I’m not going anywhere too existential with this, but the Minnesota Wild’s dual signings of Zach Parise and Ryan Suter certainly did make use of a competitive advantage that Toronto, you’d think, would be one of the best-positioned organizations in the league to have. Now, we can’t make something out of nothing. ‘Opportunity’ remains, as before, one half of the luck equation.
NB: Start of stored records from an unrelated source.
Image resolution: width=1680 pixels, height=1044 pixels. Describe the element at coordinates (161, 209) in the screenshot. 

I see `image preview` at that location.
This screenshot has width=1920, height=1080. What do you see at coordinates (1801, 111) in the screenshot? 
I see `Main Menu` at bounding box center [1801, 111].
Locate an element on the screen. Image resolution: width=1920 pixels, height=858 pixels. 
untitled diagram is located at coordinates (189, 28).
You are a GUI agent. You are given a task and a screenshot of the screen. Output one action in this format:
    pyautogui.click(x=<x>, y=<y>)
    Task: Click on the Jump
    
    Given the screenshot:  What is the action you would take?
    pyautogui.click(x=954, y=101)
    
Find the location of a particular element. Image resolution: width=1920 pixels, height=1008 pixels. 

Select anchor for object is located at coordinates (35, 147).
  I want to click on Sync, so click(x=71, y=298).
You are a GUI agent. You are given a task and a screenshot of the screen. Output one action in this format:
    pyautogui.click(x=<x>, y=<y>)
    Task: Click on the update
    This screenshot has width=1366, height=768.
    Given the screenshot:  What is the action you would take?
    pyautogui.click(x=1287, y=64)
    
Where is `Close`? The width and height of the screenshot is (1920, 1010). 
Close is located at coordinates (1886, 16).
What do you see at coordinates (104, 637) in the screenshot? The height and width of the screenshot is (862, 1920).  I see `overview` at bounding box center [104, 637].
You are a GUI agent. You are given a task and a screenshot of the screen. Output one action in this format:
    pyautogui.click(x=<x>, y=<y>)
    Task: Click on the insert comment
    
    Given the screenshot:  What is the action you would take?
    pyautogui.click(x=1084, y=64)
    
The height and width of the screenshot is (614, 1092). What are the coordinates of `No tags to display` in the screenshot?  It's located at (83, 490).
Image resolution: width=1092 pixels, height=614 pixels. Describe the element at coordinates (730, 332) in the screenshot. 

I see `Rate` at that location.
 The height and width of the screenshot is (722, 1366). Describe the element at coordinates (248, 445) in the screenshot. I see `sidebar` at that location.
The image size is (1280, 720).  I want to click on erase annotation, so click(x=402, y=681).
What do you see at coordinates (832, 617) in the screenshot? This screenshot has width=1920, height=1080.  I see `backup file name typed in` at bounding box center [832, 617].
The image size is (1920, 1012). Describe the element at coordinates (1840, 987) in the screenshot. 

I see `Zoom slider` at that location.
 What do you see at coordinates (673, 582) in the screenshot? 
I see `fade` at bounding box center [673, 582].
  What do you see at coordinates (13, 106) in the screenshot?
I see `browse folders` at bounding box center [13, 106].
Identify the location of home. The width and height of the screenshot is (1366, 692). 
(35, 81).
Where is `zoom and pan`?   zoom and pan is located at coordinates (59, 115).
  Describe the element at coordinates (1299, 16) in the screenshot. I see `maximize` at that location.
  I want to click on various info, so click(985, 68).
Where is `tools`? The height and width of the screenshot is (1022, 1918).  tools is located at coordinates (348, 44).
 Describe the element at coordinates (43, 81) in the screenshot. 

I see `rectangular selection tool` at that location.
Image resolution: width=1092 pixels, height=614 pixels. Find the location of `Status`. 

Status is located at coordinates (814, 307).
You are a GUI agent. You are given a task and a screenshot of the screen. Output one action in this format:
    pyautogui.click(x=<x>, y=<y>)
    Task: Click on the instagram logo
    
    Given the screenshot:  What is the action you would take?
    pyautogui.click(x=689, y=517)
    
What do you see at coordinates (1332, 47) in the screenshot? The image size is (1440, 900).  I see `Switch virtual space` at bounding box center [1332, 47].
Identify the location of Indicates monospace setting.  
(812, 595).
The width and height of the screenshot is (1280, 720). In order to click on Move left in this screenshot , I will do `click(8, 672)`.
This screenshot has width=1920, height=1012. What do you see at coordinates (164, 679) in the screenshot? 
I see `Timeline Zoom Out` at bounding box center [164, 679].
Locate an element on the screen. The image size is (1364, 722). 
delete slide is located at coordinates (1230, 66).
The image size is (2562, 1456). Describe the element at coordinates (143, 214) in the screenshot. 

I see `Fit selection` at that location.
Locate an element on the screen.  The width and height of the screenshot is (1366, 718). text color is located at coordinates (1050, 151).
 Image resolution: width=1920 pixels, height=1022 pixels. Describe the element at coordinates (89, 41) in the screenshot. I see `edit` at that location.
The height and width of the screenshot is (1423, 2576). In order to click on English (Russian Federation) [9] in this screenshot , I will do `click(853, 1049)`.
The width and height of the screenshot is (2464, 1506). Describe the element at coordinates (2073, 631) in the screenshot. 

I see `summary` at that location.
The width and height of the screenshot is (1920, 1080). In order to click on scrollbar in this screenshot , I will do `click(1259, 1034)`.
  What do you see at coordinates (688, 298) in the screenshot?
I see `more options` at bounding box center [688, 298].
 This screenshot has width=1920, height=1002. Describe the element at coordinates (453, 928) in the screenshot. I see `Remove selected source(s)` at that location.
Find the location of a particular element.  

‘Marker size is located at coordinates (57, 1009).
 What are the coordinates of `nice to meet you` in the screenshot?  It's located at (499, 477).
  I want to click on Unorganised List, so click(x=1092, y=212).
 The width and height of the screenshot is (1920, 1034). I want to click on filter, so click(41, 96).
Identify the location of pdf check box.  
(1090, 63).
But the day might come where a Tavares or a Stamkos actually reaches UFA status. It may. It shouldn’t, and Steve Yzerman is probably too smart a man to let it happen (I won’t say the same for Garth Snow). If it happens, all Toronto can do is handle their preparation beforehand – which is to build a healthy organization committed to winning and show a potential free agent enough incentive to play here beyond being closer to their summer home.

Thursday Morning Links!

-Lou Lamoriello knows he “can’t replace a Zach Parise”, but seemed to accept the player’s reasoning pretty well. David Poile….ehh, less so.

-Via The Leafs Nation, Is Nazem Kadri ready for the NHL? Well, he’s demonstrated skill that says yes. I met Naz very briefly during the Marlies playoff coverage and I can tell you the main thing working against him, as has been the case previously, is his size. And Clarke MacArthur. Clarke MacArthur being in Kadri’s roster spot is really, probably, kinda screwing him over.

-Kevin Allen at USA today has a collection of Craig Leipold quotes related to the Suter/Parise signings which, surprisingly, does not include “Wheeeeeee! Ahahahaha, ZOMG, this is [censored] amazing!”

-Scott Cullen addresses the Parise/Suter contracts for TSN in a “Numbers Game” kinda way.

-Via the Globe, Mirtle breaks down the deals more specifically with graphs for actual yearly salaries and such. Y’know, I remember a few hockey players at my high school really struggling with math. Now I feel like the teacher could have explained graphs with negative slopes more easily by saying, “See where the line declines sharply at the end? That’s called cap circumvention.”

-Damien Cox thinks the Wild might be crazy because Zach and Ryan can’t possibly live up to the value of their contracts. But partway through, he concedes that the players are very good, “if not superstars,” so the Wild probably don’t care.

-Also via the Globe, Shoalts writes about how the Suter/Parise(/and little did he know it, Carle) signings have cleared the deck for a flurry of trade activity – in an article that ironically, and probably depressingly, does not mention the Toronto Maple Leafs once.

-Oh, yeah. Matt Carle signed a 6-year, $33 million deal with the Tampa Bay Lightning last night. And yes, that’s the same Tampa Bay Lightning he played for before.

-Only slightly hockey related, but the city of Toronto has made two attempts to obtain a Nash this year, and the one that most of us actually wanted to succeed has failed.